Now let us examine this in the context of guru-devotee. A person comes to a guru, wanting self -realization or enlightenment. Your job as guru is to guide and nurture that soul until it reaches it's potential. Then what? He leaves. He has to stretch out his wings, and start his own family. He has to then be a guru, and give birth to children. If he stays with you, it is unnatural and non productive. Of course, they can stay in the church or in the vicinity, or stay friends. But they must go their way without fear and without provocation. They must be free!
I do recall that my original guru, of whom I spoke in Gurus From Hell, Part II, Rev. Verna Talbot, told me, in answer to my question, that it would take six years for me to receive all that she had to give me. (Six years is not a long time.) By some coincidence, although I tried to leave her twice, I remained for exactly six years as devotee. I had known her a year before that, but did not pledge myself. A guru is not forever. The guru lives in you, but the guru does not dominate or hold authority over you for the rest of your life...
I have had many gurus, and each one enhanced my spiritual life. You must never hold on to one persona of God, feeling that it is the absolute for the rest of your life. You might have received all that you can - or most of what you can - from that guru, and onward you must go. My first gurus were Jesus and Mary. Although I reached all the highest points a Christian is capable of reaching - which would be oneness with Jesus, and Him crucified, which would be mystical marriage and martyrdom, I still receive from Jesus and Mary. But I do not worship only them. I went into yoga and received from the gurus there, and received abundantly. Since God is infinite, remember, do not get stuck in one groove. This does not mean you jump, like musical chairs, with one week this and another week that. You stick with one guru and one discipline until you have reached its apex. When you have received what is there, rest, and then move on. This is in no way an insult or disrespect to the guru you receive from.
WHY IS CELIBACY IMPORTANT TO THIS BOND WITH GURU?

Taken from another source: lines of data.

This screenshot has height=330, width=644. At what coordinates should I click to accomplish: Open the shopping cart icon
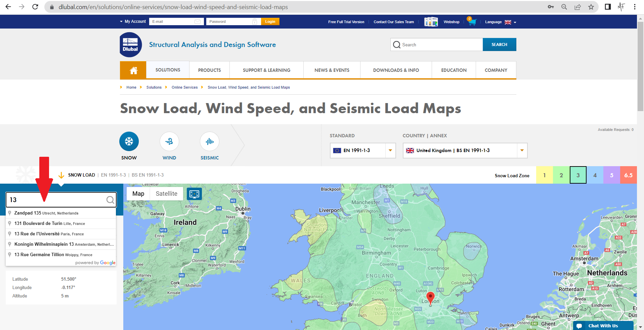(472, 22)
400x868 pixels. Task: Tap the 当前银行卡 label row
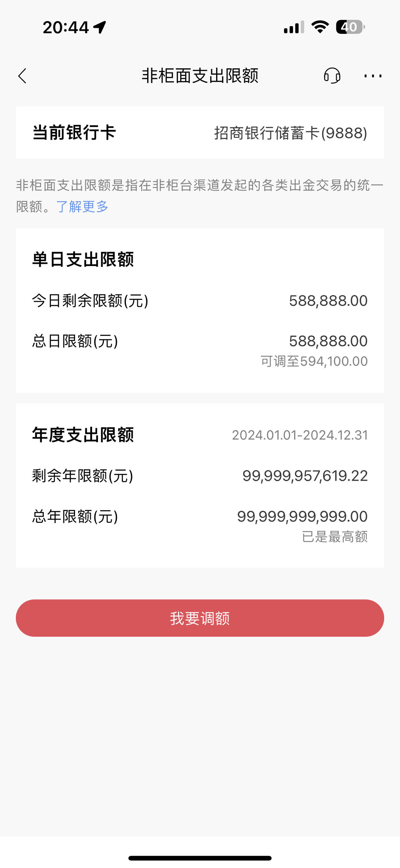200,132
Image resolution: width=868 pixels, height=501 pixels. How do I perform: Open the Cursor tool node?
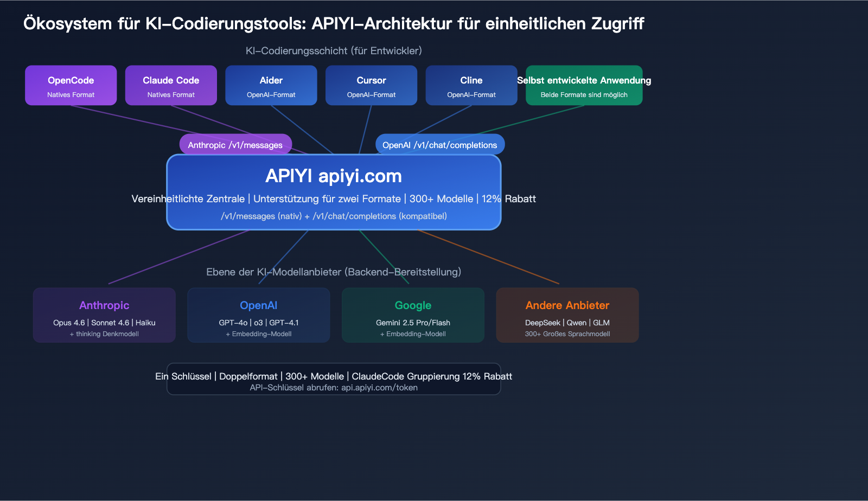pos(371,85)
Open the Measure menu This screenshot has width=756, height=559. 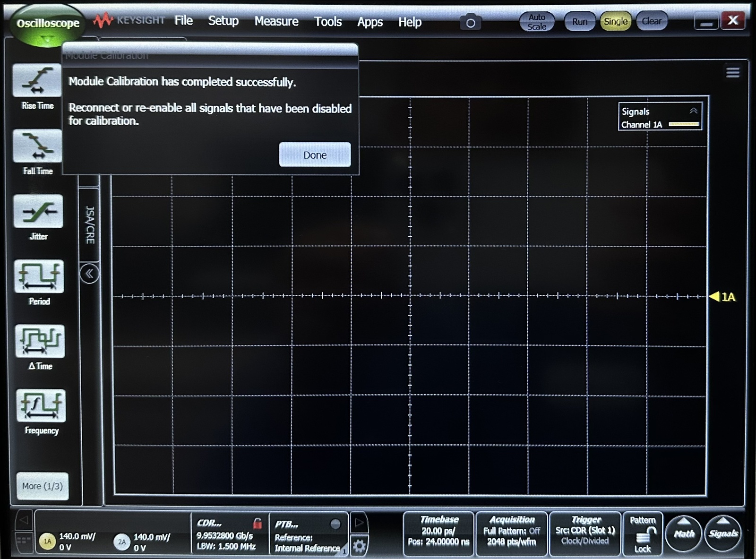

I have had a lot of experience with teaching young people as a minister and Community Organizer in my area in Brooklyn. I learned that when you had boys and girls together they could not concentrate and you could not control them. The entire time all they did was make goo-goo eyes at each other, play and flirt. It was impossible for them to learn. These were the ones, of course, who had reached puberty. So in the end, I separated them into groups. There were the "Daughters of the Light," and the "Sons of the Light," and they met at separate times. Then there was peace.
The military tried to have males and females housed together, but it didn't work.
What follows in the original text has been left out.